Claude Chabrol, spécialiste reconnu des mœurs de la bourgeoisie, capture un instantané de la province (l’Indre) de son temps, qui a aujourd’hui quasi valeur documentaire.

Même s’il pousse un peu les potards dans la représentation, cette classe sociale, petite par essence et par territoire, nous est familière. Ce mélange d’intérêts capitalistiques et de positions électorales n’a probablement pas pris une ride, surtout lorsqu’il est concentré dans le jeu absolument magistral de Claude Piéplu en député-maire, cocu magnifique.

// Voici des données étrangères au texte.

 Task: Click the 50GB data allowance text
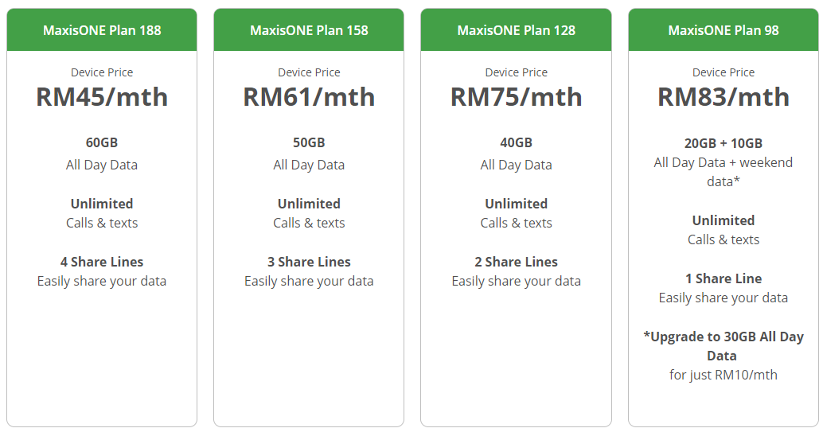pyautogui.click(x=309, y=143)
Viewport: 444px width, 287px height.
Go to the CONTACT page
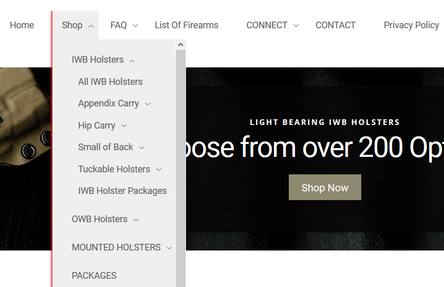335,25
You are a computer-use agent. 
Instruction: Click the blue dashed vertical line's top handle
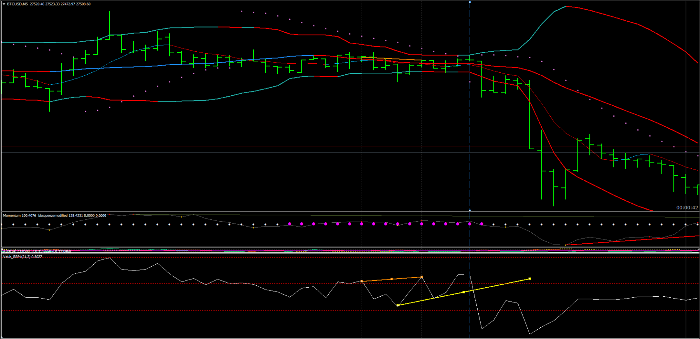click(x=470, y=2)
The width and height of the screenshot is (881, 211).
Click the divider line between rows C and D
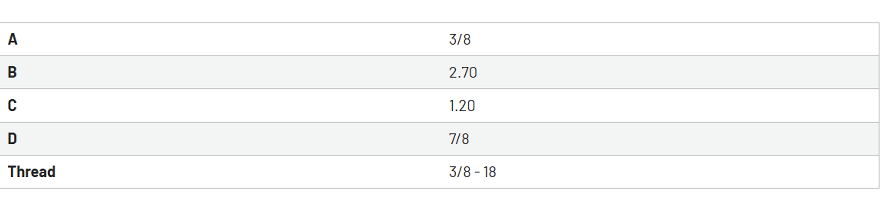coord(439,122)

Les protagonistes sont désirants jusqu’au vulgaire et assez crétins au final, et pourtant le cinéaste Chabrol, s’il se délecte comme toujours de l’inanité de nos semblables, se refuse à les condamner franchement, ne serait-ce que parce qu’ils s’aiment.

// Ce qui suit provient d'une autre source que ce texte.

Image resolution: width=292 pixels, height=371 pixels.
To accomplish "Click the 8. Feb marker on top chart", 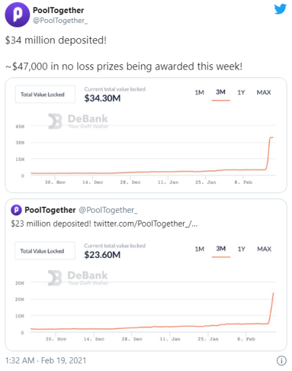I will coord(243,182).
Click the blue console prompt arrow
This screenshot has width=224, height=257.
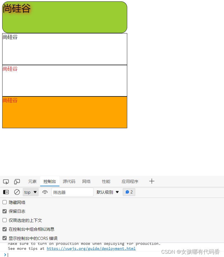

Si l’on ne tient peut-être pas là un Chabrol majeur, le réalisateur fait quand même encore une fois montre de son savoir filmer et raconter balzacien qui tutoie Fritz Lang (et annonce même David Lynch, avec les scènes de nuit dans la voiture).

L’air de rien se glisse une fois encore un impeccable sens du cadre et du jeu, chacun trouvant son ton, derrière comme devant la caméra.

Chabrol n’est malheureusement plus, mais il nous a laissé un paquet de films qui résistent fort bien au temps qui passe.